* [WORK TO BE COMPLETED] Gather each line containing the string "agent" from these entries.

* [RECORDS PROVIDED]

+===+

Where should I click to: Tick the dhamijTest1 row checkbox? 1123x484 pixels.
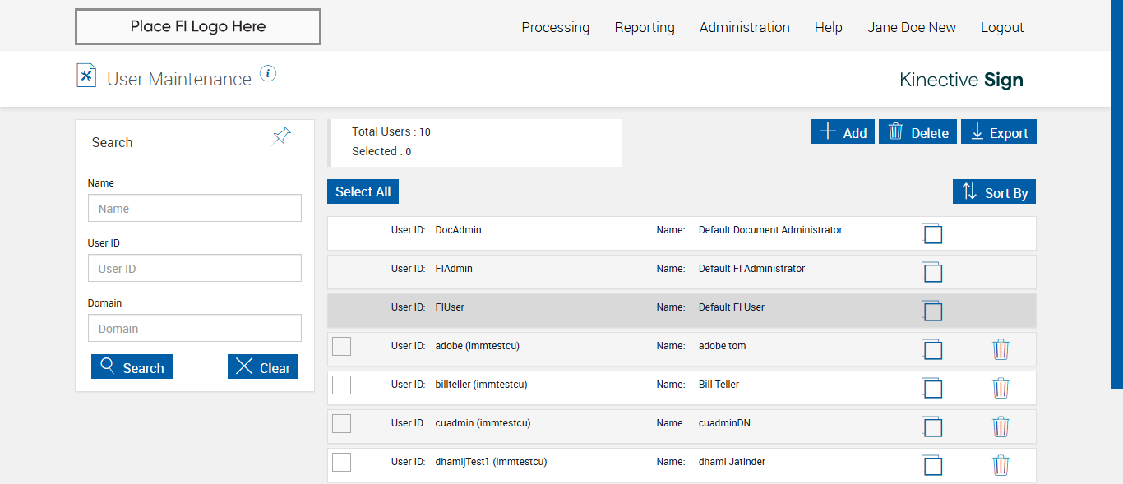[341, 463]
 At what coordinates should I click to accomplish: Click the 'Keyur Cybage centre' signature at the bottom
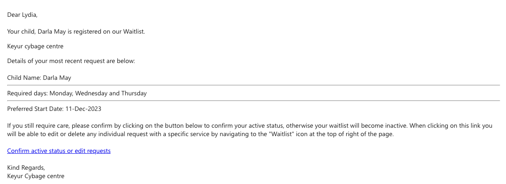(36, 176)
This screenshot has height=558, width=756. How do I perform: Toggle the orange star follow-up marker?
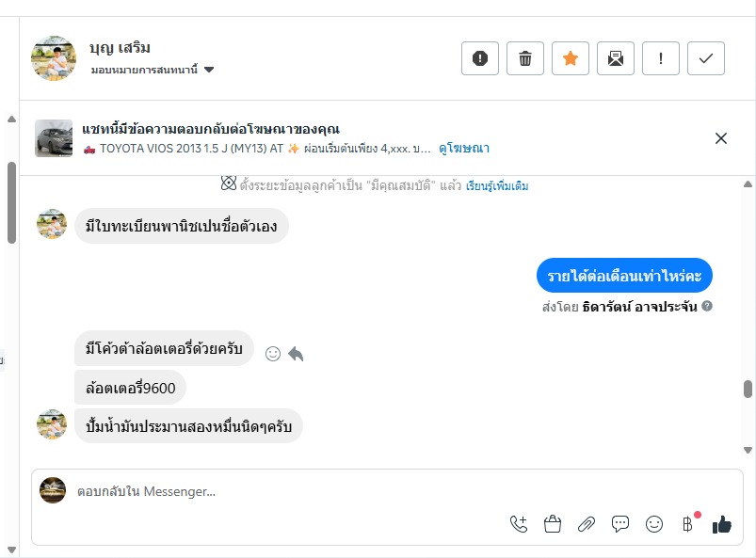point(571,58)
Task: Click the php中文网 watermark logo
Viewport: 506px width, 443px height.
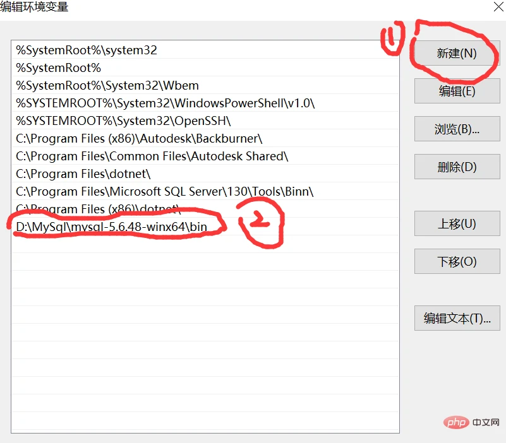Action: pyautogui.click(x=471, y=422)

+===+

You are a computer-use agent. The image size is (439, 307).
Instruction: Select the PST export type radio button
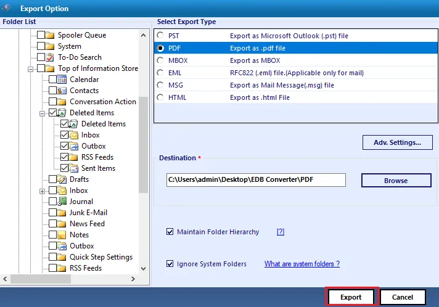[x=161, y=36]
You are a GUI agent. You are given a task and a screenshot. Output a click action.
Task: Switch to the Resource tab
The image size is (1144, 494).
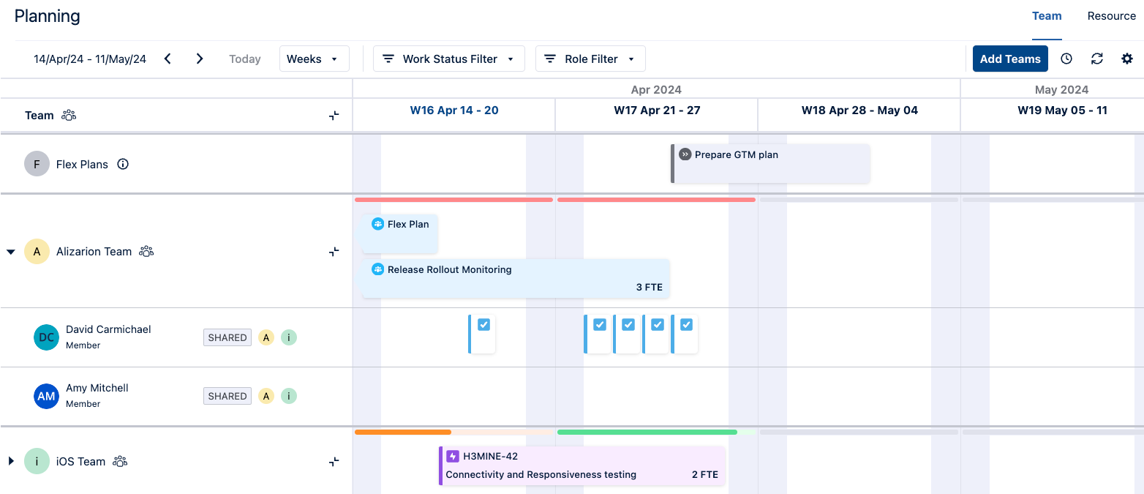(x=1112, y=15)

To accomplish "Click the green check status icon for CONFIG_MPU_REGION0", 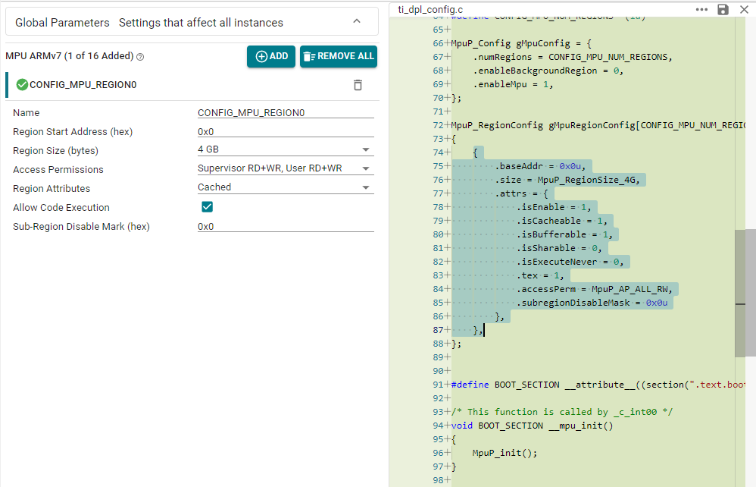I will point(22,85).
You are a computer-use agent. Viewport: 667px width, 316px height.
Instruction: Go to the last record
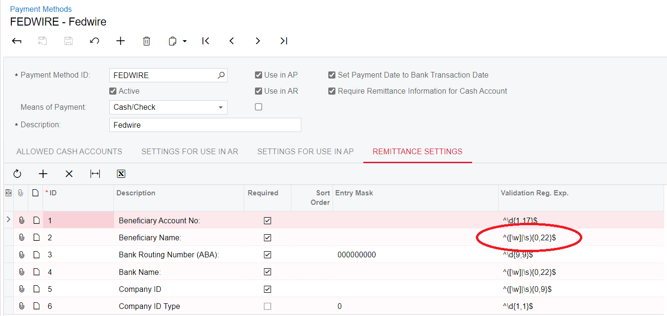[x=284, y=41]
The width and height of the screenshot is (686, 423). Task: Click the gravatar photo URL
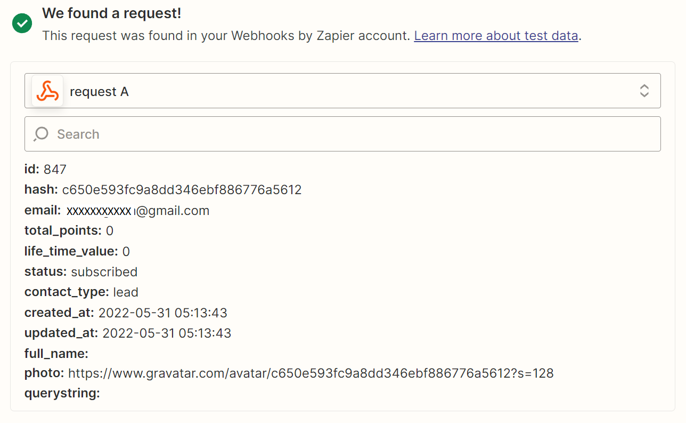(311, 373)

+===+

* [YOUR RESPONSE]
You are a computer-use agent. The image size is (439, 307).
You are a GUI agent. You are given a task and a screenshot. Output a click action.
You are a computer-use agent. Viewport: 667px width, 316px height.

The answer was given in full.